Our associates are engaged, focused and excited about our opportunities for the remainder of 2019.
Now, comparing second quarter 2019 average loans to second quarter 2018 average loans, our annualized growth was greater than 11%.
We continue to believe that our loan growth for 2019 will be low double digits in comparison to 2018, and in Carolinas and Virginia their organic loan growth in the first quarter of 2019 over the first quarter 2018 was a similar amount between 10% and 11%.
Importantly C&I and owner occupied commercial real estate is up more than 21% year-over-year. Currently, they’ve grown their C&I and CRE owner-occupied book to greater than 28% of total loans.
As we look to the third quarter, we anticipate loan growth to be low double digits for the remainder of the year based on current pipelines. The blue bars on the large graph details annualized organic loan growth rates adjusted to remove acquired loans.
So, it’s all organic growth. The green bars are pure medians each quarter.
Excluding the fourth quarter 2018, our firm has traditionally outperformed peers with respect to loan growth quarter in and quarter out.
We also provide information with the small chart regarding granularity of our loan book by loan type. We offer this information so that you can better appreciate that we are not relied on the extra-large ticket sizes to get our growth goals. The chart on the right is somewhat busy, but it details the impact of discount accretion over net interest income.
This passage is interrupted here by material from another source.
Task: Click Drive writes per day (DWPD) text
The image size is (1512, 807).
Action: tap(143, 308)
As you can see by the gold line, discount accretion continues to be less entitled to our results at 4.7% of our net interest income in the second quarter, and will soon to be less impactful in the future.
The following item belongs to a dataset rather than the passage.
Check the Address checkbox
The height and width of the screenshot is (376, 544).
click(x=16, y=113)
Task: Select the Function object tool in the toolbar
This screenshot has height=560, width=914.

We all knew that a big headwind to our GAAP revenue growth was the impact of less discount accretion and the primary way we're going to overcome it through balance sheet growth. Anyway, the blue bars on this particular chart are obviously where our attention is and growing those blue bars is key to our ability to deliver increased value to our shareholders. We very much anticipate continued growth for those blue bars for the remainder of 2019.
Now to deposits, the average deposit balance were up 1.9 million year-over-year. Year-over-year end period deposit balances were up 1.6 billion.
Our deposit cost did increase 5 basis points in the second quarter of 2018 from the first quarter and currently stand at 1.25%. The right slide gives that volume changes in the second quarter of 2019.
We are more of deposit growth, particularly low-cost core deposits.
We do believe that the rate of change in deposit pricing is slowing, but we will still need to fund loan growth, sourcing deposits, and developing strong deposit relationships is a key business activity that have to be job 1. We believe our markets are strong and have ample liquidity and then our associates are engaged.
We also believe we will find the deposits at a reasonable price fund loan growth. That said, we will work to fit our margins, but net interest income from margins at this point in the right size.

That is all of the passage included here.